■ MATERIAL FOR THE TASK:
○ ○ ○ ○

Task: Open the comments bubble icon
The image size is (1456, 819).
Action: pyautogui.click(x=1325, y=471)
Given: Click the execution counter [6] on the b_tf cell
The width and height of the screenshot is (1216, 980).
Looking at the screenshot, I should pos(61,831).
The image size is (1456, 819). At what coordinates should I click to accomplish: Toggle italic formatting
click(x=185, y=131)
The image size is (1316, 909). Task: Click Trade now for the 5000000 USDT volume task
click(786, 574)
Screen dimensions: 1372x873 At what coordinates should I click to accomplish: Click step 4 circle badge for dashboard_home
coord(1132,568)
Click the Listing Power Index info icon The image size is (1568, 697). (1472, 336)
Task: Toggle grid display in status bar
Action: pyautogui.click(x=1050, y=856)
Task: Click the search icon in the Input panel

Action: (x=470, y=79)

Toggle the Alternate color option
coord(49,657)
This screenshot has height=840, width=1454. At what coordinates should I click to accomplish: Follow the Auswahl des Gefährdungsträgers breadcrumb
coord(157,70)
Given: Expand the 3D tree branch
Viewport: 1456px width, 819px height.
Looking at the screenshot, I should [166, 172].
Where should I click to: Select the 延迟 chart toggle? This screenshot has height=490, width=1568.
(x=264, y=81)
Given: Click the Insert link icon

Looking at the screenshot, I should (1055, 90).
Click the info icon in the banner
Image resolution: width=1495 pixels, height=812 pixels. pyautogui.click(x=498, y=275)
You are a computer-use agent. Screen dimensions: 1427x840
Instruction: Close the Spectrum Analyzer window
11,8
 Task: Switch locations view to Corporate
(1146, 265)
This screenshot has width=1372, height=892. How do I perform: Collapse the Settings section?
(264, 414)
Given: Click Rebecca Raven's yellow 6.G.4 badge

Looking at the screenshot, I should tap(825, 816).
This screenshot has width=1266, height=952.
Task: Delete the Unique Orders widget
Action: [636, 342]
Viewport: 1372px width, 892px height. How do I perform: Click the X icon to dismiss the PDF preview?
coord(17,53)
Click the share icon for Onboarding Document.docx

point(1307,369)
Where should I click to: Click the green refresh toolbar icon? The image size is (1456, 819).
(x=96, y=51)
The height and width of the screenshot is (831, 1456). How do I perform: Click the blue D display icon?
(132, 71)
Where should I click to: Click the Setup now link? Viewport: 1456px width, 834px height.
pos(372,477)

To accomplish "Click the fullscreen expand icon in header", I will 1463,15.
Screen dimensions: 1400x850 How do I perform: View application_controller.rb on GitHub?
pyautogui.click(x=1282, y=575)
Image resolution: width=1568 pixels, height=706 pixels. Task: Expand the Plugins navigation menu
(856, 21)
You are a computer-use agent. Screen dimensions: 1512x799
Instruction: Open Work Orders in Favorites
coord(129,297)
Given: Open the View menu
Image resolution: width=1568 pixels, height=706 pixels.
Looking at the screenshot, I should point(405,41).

○ ○ ○ ○

■ TASK: Give all of the entries again, word for word.

■ RESPONSE TO THIS TASK:
Task: Open the comments bubble icon
The image size is (1456, 819).
Action: pyautogui.click(x=1325, y=471)
Given: Click the execution counter [6] on the b_tf cell
The width and height of the screenshot is (1216, 980).
Looking at the screenshot, I should pos(61,831).
The image size is (1456, 819). At what coordinates should I click to accomplish: Toggle italic formatting
click(x=185, y=131)
The image size is (1316, 909). Task: Click Trade now for the 5000000 USDT volume task
click(786, 574)
Screen dimensions: 1372x873 At what coordinates should I click to accomplish: Click step 4 circle badge for dashboard_home
coord(1132,568)
Click the Listing Power Index info icon The image size is (1568, 697). (1472, 336)
Task: Toggle grid display in status bar
Action: pyautogui.click(x=1050, y=856)
Task: Click the search icon in the Input panel

Action: (x=470, y=79)

Toggle the Alternate color option
coord(49,657)
This screenshot has height=840, width=1454. At what coordinates should I click to accomplish: Follow the Auswahl des Gefährdungsträgers breadcrumb
coord(157,70)
Given: Expand the 3D tree branch
Viewport: 1456px width, 819px height.
Looking at the screenshot, I should [166, 172].
Where should I click to: Select the 延迟 chart toggle? This screenshot has height=490, width=1568.
(x=264, y=81)
Given: Click the Insert link icon

Looking at the screenshot, I should (1055, 90).
Click the info icon in the banner
Image resolution: width=1495 pixels, height=812 pixels. pyautogui.click(x=498, y=275)
You are a computer-use agent. Screen dimensions: 1427x840
Instruction: Close the Spectrum Analyzer window
11,8
 Task: Switch locations view to Corporate
(1146, 265)
This screenshot has width=1372, height=892. How do I perform: Collapse the Settings section?
(264, 414)
Given: Click Rebecca Raven's yellow 6.G.4 badge

Looking at the screenshot, I should tap(825, 816).
This screenshot has width=1266, height=952.
Task: Delete the Unique Orders widget
Action: [636, 342]
Viewport: 1372px width, 892px height. How do I perform: Click the X icon to dismiss the PDF preview?
coord(17,53)
Click the share icon for Onboarding Document.docx

point(1307,369)
Where should I click to: Click the green refresh toolbar icon? The image size is (1456, 819).
(x=96, y=51)
The height and width of the screenshot is (831, 1456). How do I perform: Click the blue D display icon?
(132, 71)
Where should I click to: Click the Setup now link? Viewport: 1456px width, 834px height.
pos(372,477)

To accomplish "Click the fullscreen expand icon in header", I will 1463,15.
Screen dimensions: 1400x850 How do I perform: View application_controller.rb on GitHub?
pyautogui.click(x=1282, y=575)
Image resolution: width=1568 pixels, height=706 pixels. Task: Expand the Plugins navigation menu
(856, 21)
You are a computer-use agent. Screen dimensions: 1512x799
Instruction: Open Work Orders in Favorites
coord(129,297)
Given: Open the View menu
Image resolution: width=1568 pixels, height=706 pixels.
Looking at the screenshot, I should point(405,41).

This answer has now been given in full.